> [EXERCISE DETAILS]: Could you lay out the lines from the very first one through the line holding "[x=34, y=115]", both included, as a numbered list with blank lines dropped and the pictures left out?

======== DATA ========

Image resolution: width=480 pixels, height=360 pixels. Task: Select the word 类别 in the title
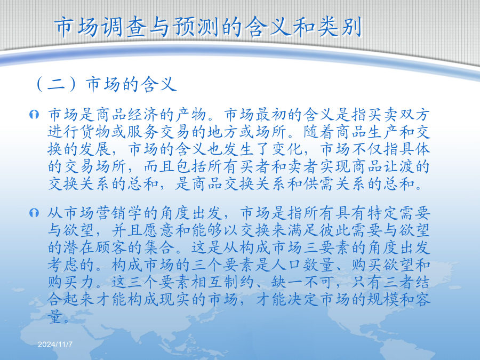[x=340, y=27]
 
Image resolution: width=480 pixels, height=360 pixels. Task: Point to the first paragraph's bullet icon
[x=34, y=115]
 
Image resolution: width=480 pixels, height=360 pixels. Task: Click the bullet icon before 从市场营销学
[x=34, y=212]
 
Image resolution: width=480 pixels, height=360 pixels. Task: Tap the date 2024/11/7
[x=55, y=345]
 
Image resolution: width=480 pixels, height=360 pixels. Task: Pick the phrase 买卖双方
[x=398, y=115]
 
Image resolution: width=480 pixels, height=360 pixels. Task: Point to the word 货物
[x=95, y=132]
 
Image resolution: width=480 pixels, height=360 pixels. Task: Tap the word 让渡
[x=398, y=166]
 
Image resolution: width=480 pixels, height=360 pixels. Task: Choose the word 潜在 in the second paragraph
[x=79, y=247]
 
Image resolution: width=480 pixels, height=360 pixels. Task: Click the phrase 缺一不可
[x=303, y=282]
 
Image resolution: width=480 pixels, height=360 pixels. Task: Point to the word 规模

========

> [CORRECT ANSWER]:
1. Image resolution: width=480 pixels, height=360 pixels. Task: Select the word 类别 in the title
2. [x=340, y=27]
3. Image resolution: width=480 pixels, height=360 pixels. Task: Point to the first paragraph's bullet icon
4. [x=34, y=115]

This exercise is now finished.